Révolutions et contre révolutions

En 2011, le désir de changement « par le bas », par les sociétés, par les nouvelles générations a bousculé les régimes en place de Tunis à Damas, en passant par le Caire, Tripoli, Sanaa et Manama. Des révolutions ont éclaté et un retour du temps politique, de l’action citoyenne, et de la prise de parole ont laissé augurer une possible rupture et un espoir de voir une volonté populaire triompher face aux dictatures et aux clivages communautaires.

Or cet espoir a été de courte durée. L’année 2012 a connu à la fois des contre-révolutions dans les pays où les régimes furent déchus, et une répression barbare en Syrie menant à une guerre impliquant des acteurs régionaux (l’Iran, l’Arabie, le Qatar et la Turquie) et internationaux (la Russie, les Etats Unis, la France et la Grande Bretagne). Dès lors, le conflit a pris une dimension confessionnelle, que l’arrivée des combattants chiites irakiens et libanais pro- régime Assad, et de jihadistes sunnites cherchant à s’imposer dans les régions libérées des forces du régime a exacerbée à partir de 2013.

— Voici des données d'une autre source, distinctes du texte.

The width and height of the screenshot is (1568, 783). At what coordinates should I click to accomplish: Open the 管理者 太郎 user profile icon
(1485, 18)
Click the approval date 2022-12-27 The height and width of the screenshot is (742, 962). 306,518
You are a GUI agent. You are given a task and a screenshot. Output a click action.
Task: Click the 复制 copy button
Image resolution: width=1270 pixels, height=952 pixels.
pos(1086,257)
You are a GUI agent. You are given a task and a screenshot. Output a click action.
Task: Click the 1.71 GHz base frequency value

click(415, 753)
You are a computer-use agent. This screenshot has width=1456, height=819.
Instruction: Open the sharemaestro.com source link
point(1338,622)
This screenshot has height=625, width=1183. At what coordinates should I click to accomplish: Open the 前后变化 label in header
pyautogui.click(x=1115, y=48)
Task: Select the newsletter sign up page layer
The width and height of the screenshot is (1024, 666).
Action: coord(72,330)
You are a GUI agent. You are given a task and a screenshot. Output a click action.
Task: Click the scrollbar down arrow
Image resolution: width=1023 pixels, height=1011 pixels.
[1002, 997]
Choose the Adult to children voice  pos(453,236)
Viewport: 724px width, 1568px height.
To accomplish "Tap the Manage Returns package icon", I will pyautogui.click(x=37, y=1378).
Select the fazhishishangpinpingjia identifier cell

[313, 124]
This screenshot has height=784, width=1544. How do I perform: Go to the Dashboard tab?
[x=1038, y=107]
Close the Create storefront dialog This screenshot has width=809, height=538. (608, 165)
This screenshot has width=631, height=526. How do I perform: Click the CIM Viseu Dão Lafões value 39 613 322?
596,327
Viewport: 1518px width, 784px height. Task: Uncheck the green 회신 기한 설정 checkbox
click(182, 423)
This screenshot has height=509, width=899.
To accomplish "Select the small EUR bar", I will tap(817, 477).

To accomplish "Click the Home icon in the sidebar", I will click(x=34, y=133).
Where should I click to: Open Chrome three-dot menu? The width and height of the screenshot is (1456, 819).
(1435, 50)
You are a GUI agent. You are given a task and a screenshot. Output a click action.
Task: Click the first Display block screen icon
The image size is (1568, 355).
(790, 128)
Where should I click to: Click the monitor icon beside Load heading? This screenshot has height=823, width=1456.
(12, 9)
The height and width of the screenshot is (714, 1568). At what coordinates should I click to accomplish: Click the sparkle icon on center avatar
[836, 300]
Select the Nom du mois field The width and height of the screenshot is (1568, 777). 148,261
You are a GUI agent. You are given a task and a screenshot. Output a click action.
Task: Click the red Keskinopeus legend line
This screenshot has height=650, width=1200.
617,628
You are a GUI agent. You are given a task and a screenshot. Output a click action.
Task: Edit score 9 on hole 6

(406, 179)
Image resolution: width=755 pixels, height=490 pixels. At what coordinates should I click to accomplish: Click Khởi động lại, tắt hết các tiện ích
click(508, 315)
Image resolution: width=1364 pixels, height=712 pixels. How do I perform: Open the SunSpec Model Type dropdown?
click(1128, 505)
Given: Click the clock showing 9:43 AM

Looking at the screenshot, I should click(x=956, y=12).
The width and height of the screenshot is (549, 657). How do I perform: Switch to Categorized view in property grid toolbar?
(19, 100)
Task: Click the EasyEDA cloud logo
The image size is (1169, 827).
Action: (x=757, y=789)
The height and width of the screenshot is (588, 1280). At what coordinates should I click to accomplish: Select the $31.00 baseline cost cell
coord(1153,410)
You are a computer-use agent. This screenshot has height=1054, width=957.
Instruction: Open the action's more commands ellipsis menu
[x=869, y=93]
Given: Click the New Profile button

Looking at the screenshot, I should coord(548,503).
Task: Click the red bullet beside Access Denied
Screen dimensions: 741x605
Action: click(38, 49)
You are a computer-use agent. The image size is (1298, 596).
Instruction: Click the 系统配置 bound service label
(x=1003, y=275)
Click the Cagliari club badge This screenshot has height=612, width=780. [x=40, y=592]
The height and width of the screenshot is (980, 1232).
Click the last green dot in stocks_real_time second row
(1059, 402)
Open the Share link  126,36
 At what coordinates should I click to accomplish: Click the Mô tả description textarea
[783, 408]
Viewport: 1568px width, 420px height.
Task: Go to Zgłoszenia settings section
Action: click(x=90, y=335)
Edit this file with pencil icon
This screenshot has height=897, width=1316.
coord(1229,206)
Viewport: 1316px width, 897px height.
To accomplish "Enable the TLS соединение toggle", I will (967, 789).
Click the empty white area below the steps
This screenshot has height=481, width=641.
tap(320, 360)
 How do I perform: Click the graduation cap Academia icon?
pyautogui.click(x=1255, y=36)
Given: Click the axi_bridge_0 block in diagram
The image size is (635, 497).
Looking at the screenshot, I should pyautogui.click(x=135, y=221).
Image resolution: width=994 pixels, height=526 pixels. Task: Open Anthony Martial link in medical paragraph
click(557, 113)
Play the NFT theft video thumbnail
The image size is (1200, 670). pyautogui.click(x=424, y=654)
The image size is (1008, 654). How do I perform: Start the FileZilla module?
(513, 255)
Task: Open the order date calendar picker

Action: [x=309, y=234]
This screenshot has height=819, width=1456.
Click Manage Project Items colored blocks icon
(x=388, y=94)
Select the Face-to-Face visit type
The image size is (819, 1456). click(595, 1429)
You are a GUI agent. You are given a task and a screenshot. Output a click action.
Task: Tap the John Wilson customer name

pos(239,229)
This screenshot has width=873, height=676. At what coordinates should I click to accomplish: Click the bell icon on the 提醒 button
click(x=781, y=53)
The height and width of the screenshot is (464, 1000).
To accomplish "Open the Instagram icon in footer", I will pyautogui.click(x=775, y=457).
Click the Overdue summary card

Dans le même temps, la scène irakienne a connu une montée fulgurante de « l’Etat Islamique en Iraq et au Levant » (EIIL), une organisation issue d’Al-Qaeda et active dans le centre de l’Iraq depuis 2004. Plusieurs facteurs ont favorisé son expansion en Iraq et la prise d’assaut de l’Est et du nord-est syrien. D’abord il y a les séquelles de la dictature de Saddam (comme celle de son frère-ennemi Assad) qui a stérilisé le champ politique et anéanti les alternatives démocratiques, ensuite la dissolution des institutions étatiques iraquiennes par les américains et la marginalisation des arabes sunnites dans les gouvernements successifs à Bagdad contrôlés depuis 2005 par les alliés chiites de Téhéran. En outre, le recrutement qui a grossi les rangs et l’efficacité de l’EIIL a été largement facilité par l’afflux d’importants fonds de certains réseaux du golfe (puis par la vente du pétrole dans les régions qu’il contrôle) et l’indéniable expérience militaire de plusieurs de ses dirigeants.

La montée de l’EIIL poussa à l’exode des dizaines de milliers de kurdes yazidis et de chrétiens iraquiens. Elle entraina une intervention militaire aérienne américaine, mais aussi iranienne. Quant à la Syrie, l’EIIL a combattu pendant un an l’opposition, pour occuper des zones qu’elle contrôlait. Ainsi cette dernière et les millions de civils syriens ont été pris entre deux feux : celui du régime Assad (faisant jusqu’à décembre 2014 plus de 200.000 morts), et celui de l’EIIL (faisant près de 10.000 morts).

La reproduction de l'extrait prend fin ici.